__Records shown__

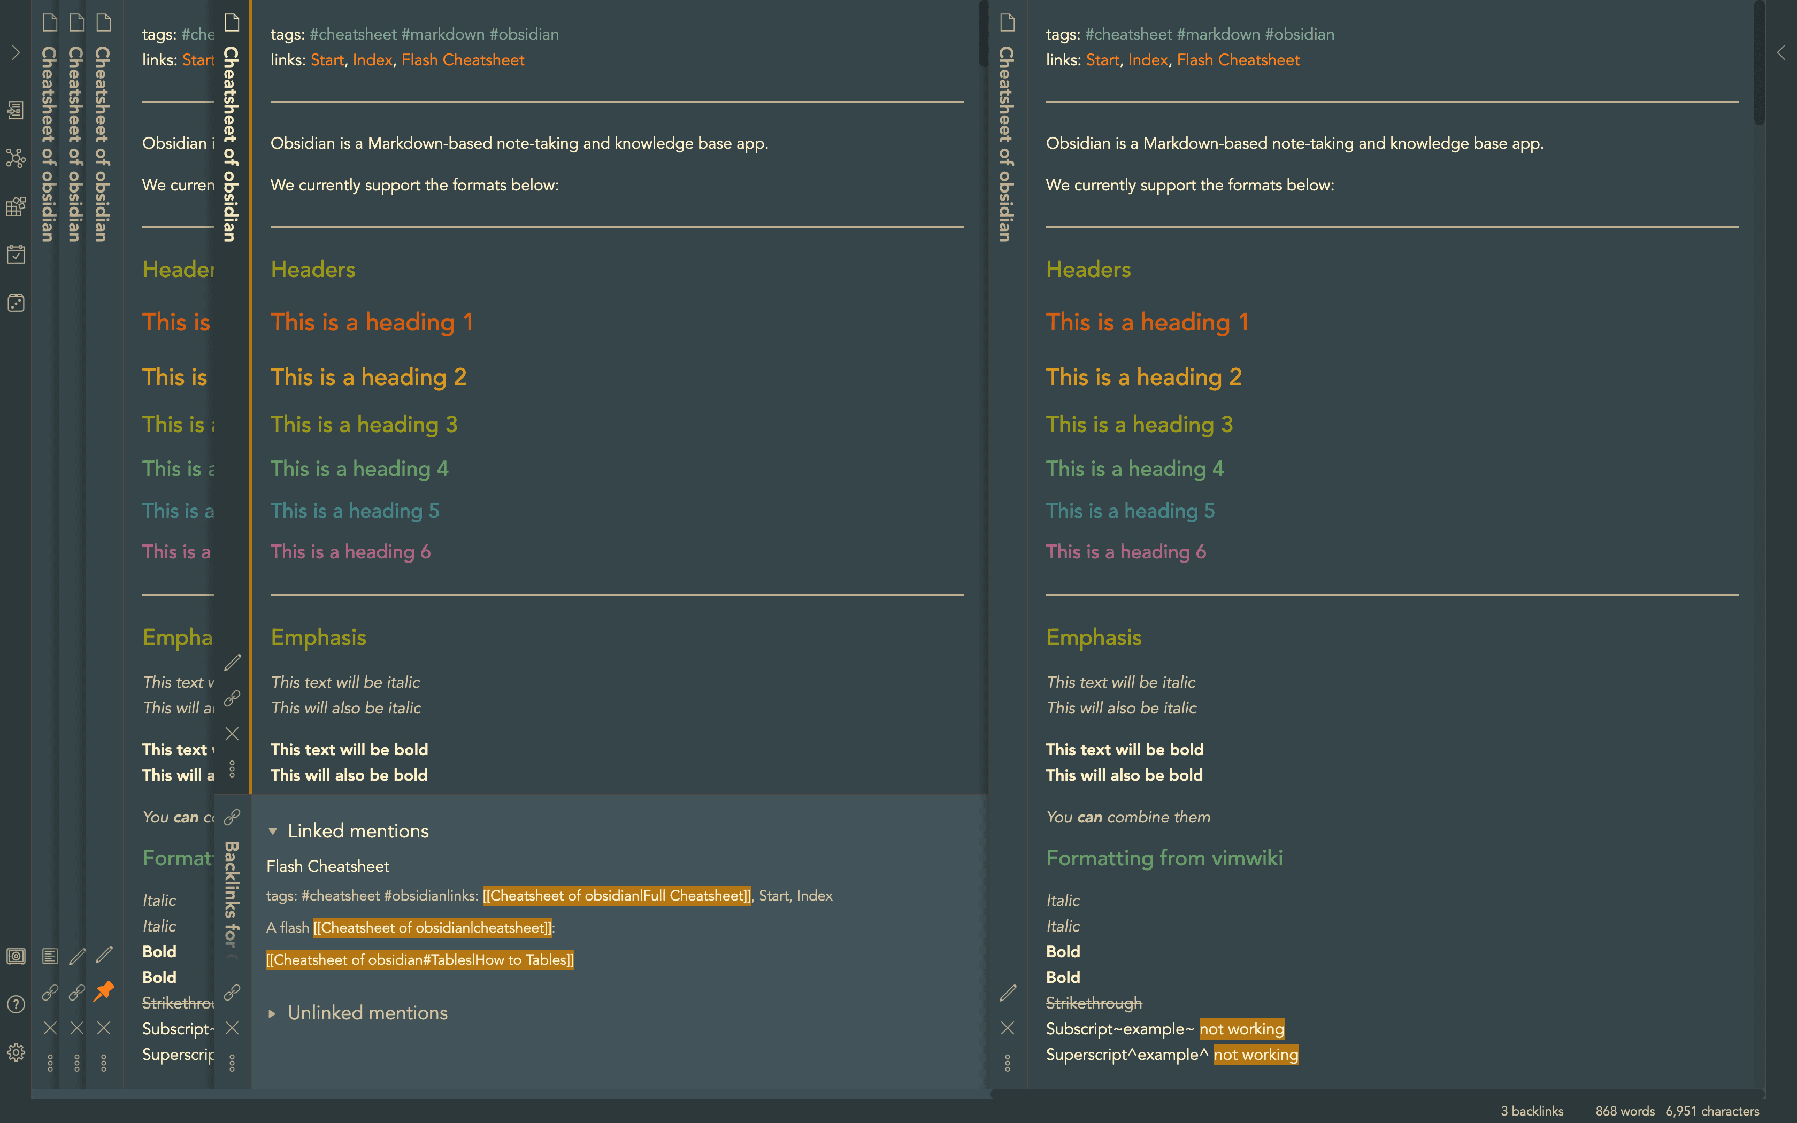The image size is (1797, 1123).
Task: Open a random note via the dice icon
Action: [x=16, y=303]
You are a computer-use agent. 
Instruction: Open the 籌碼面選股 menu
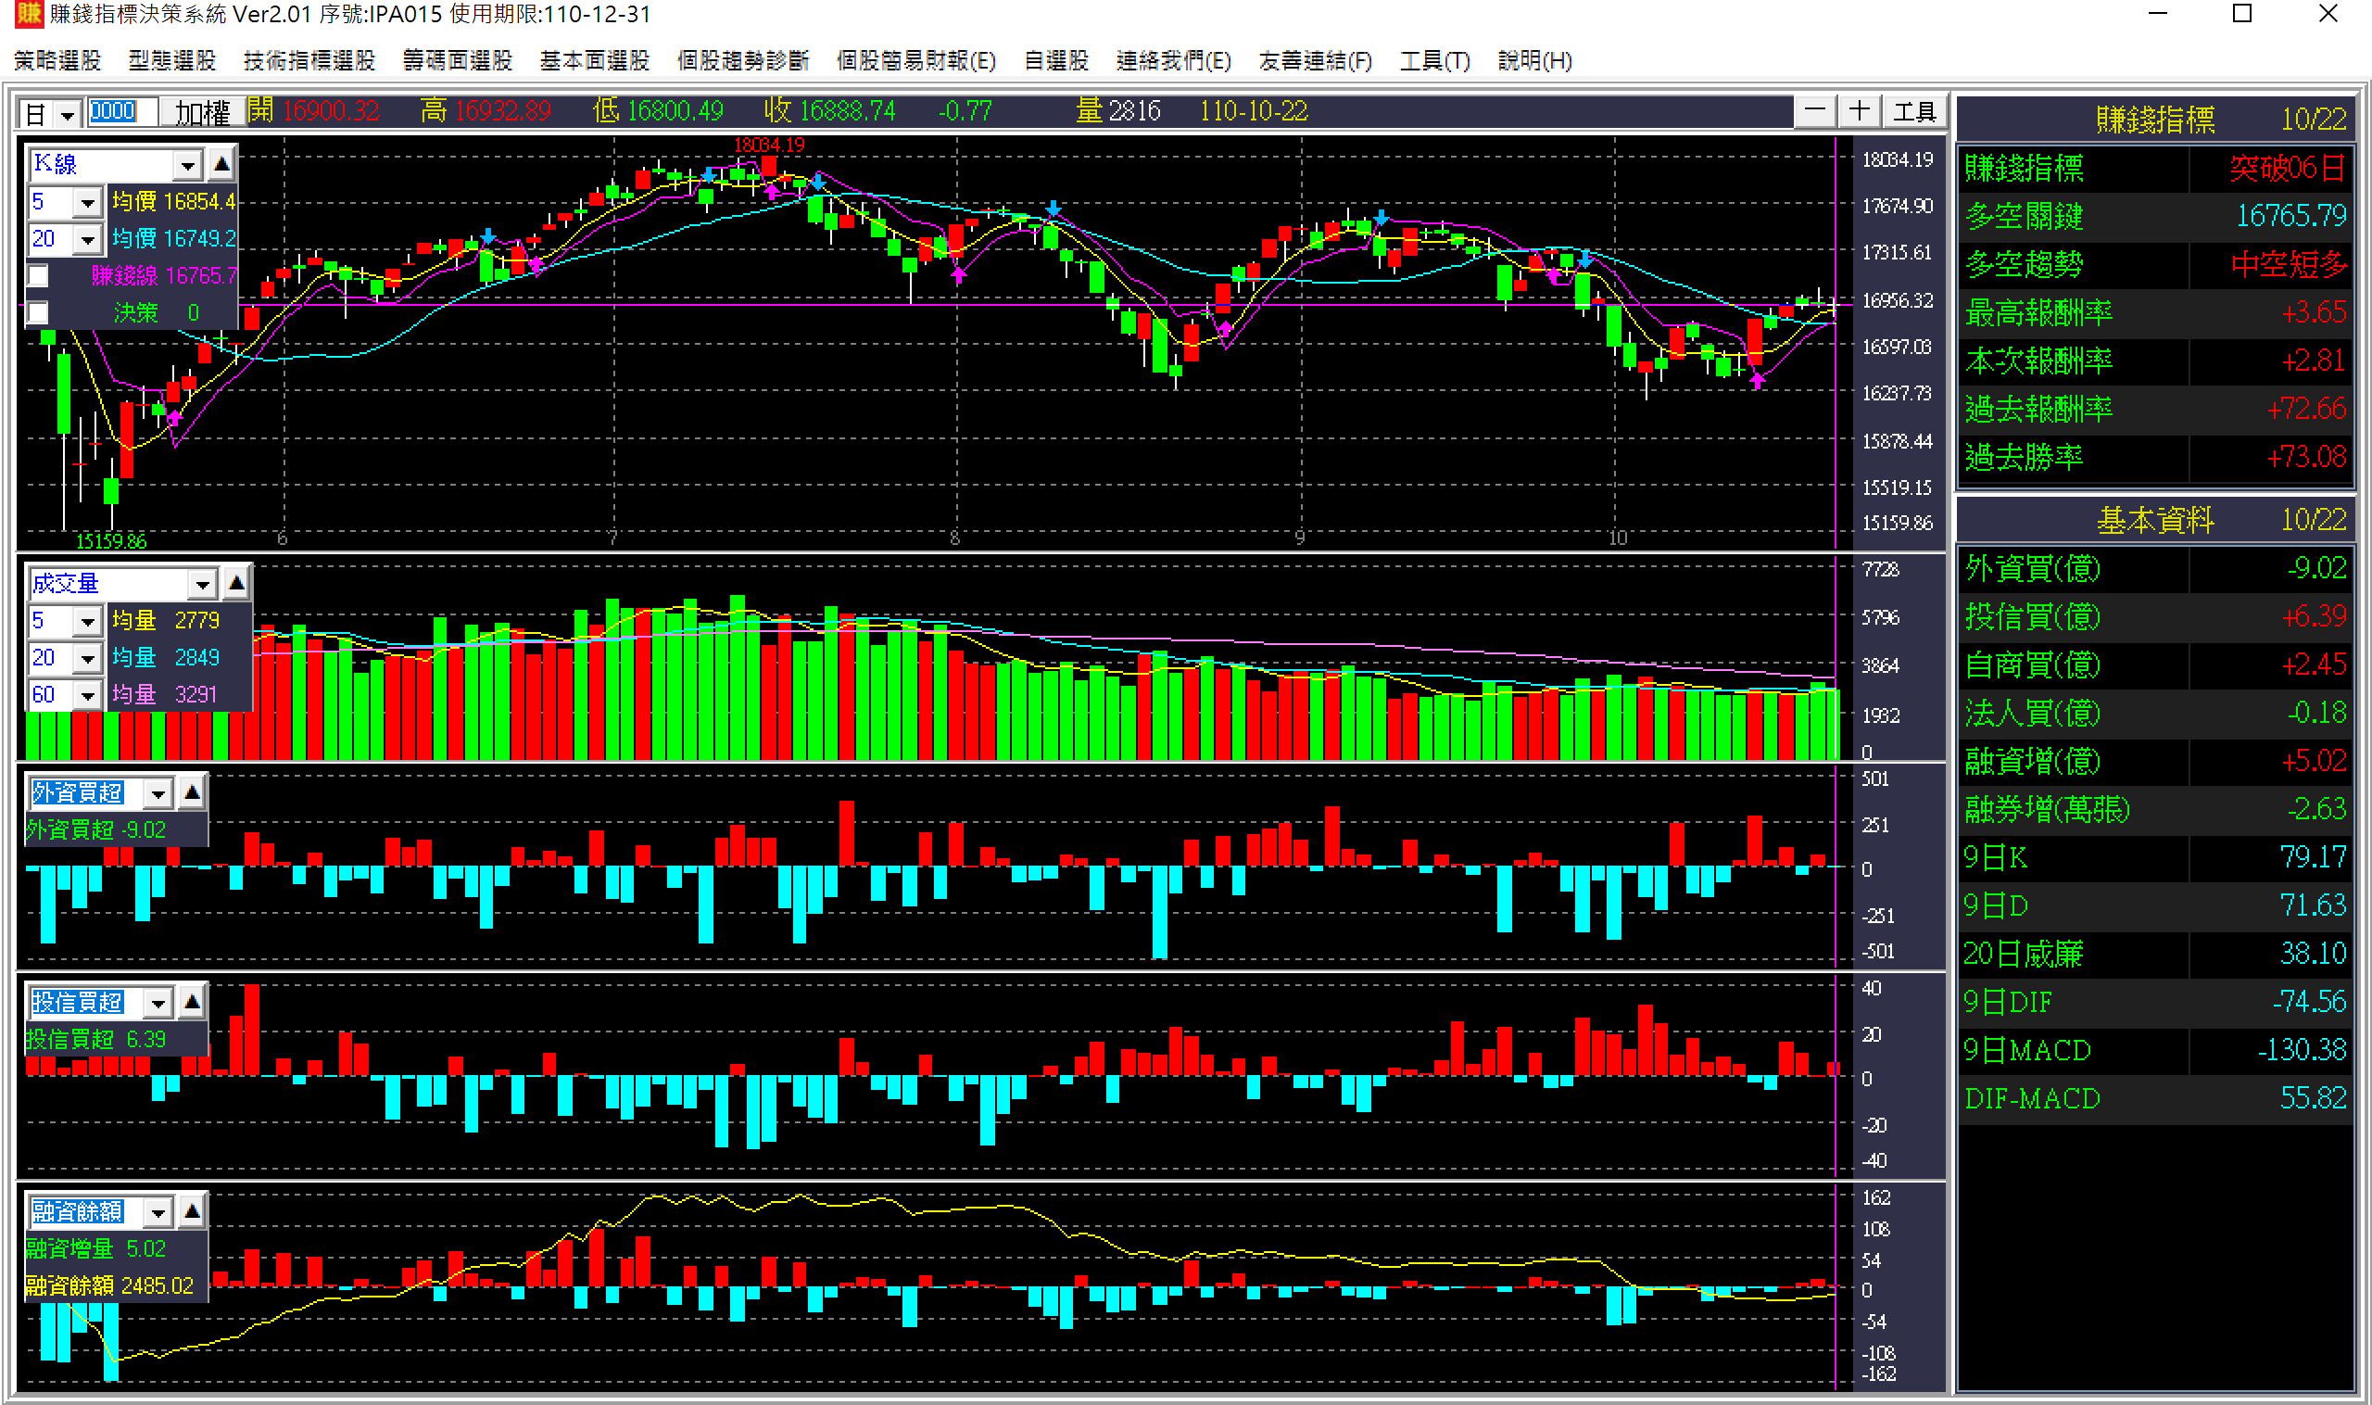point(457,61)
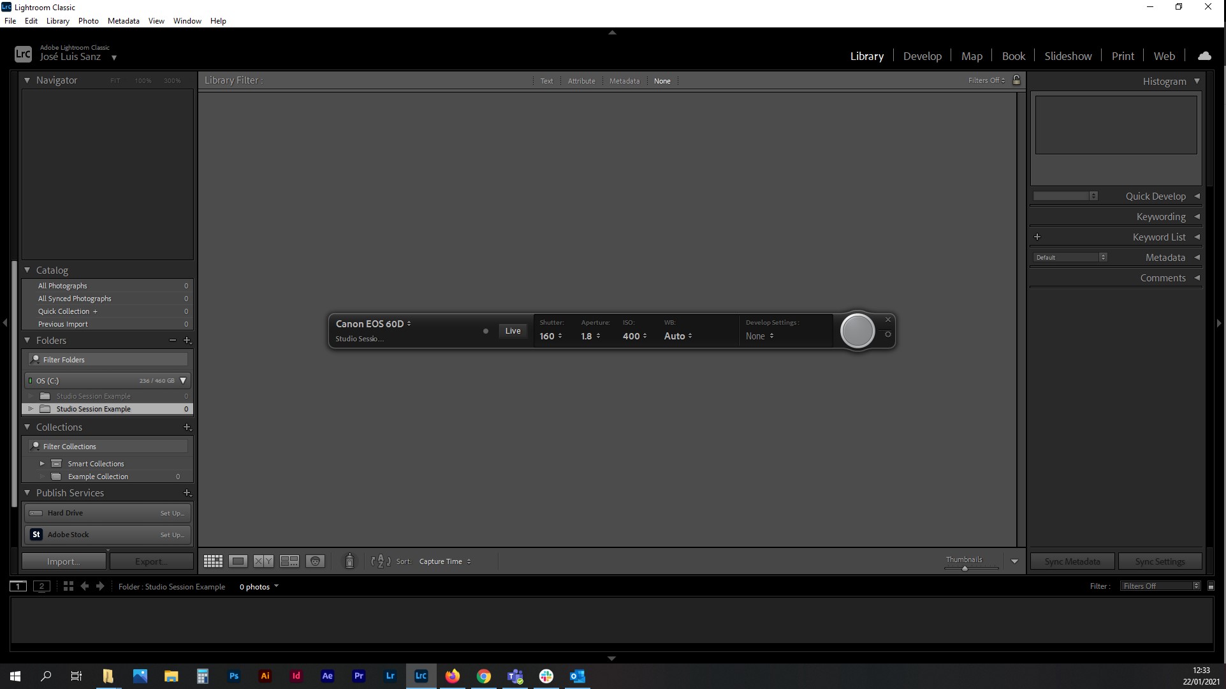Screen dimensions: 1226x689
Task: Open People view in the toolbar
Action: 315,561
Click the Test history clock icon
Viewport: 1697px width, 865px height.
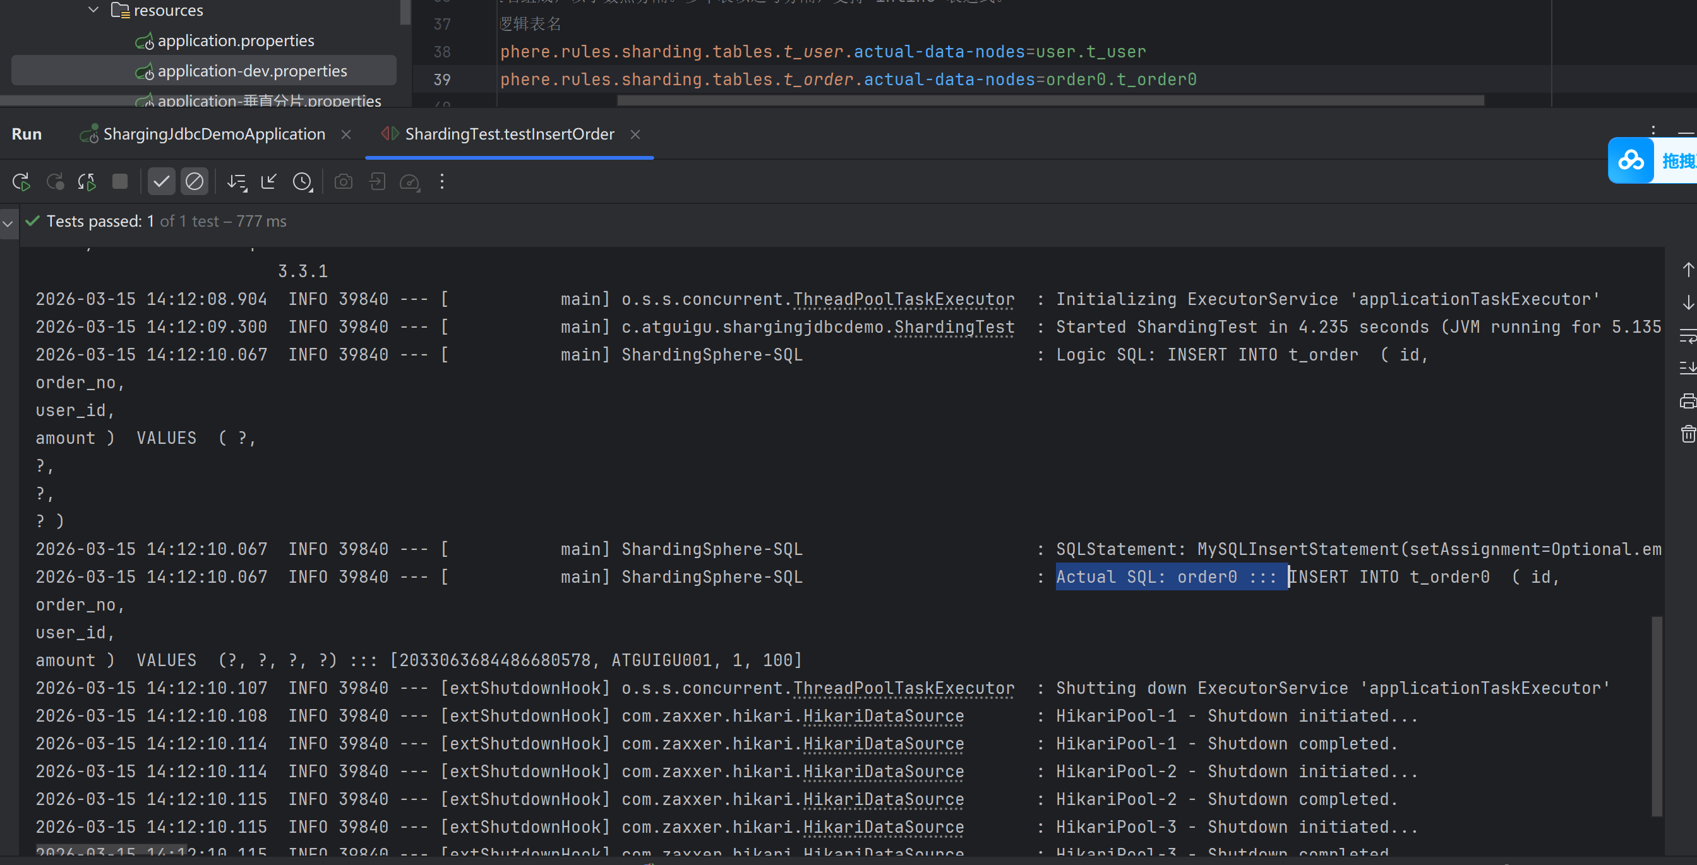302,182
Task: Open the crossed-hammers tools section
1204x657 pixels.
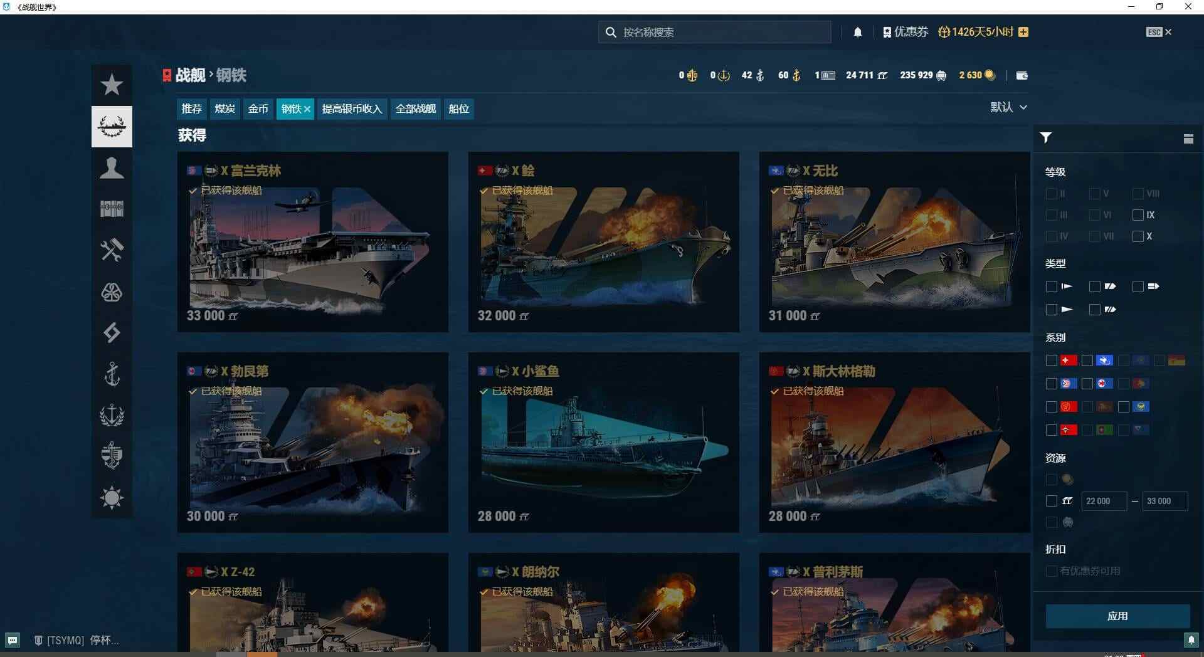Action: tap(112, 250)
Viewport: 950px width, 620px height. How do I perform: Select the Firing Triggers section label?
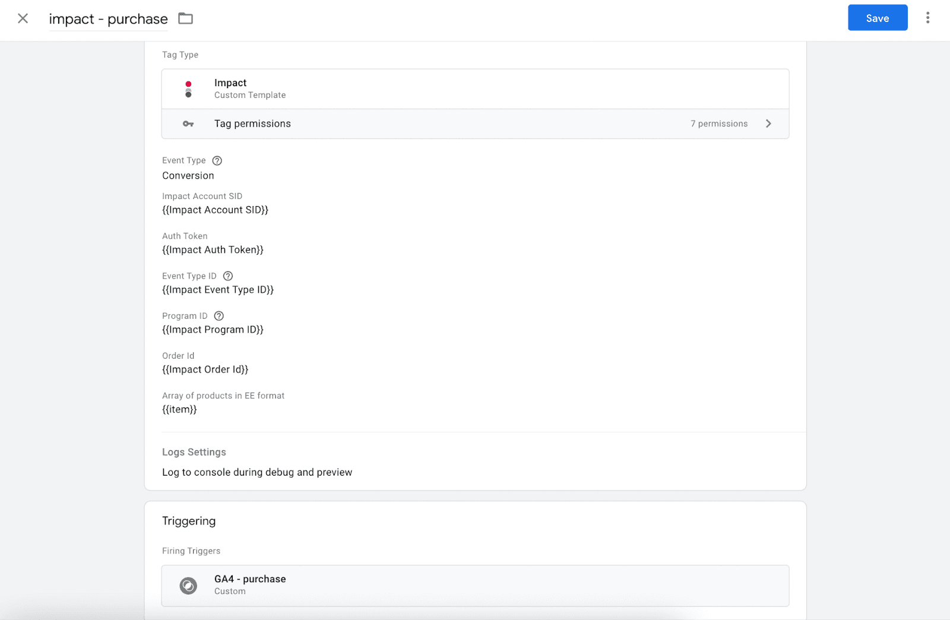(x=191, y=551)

__Work item__
In the records above, locate the line containing "Viewport: 950px width, 620px", then copy exactly that line and every line after it through the end, omitting pictures.

__Solved problem__
Viewport: 950px width, 620px height. How do I perform: Select the Firing Triggers section label?
(x=191, y=551)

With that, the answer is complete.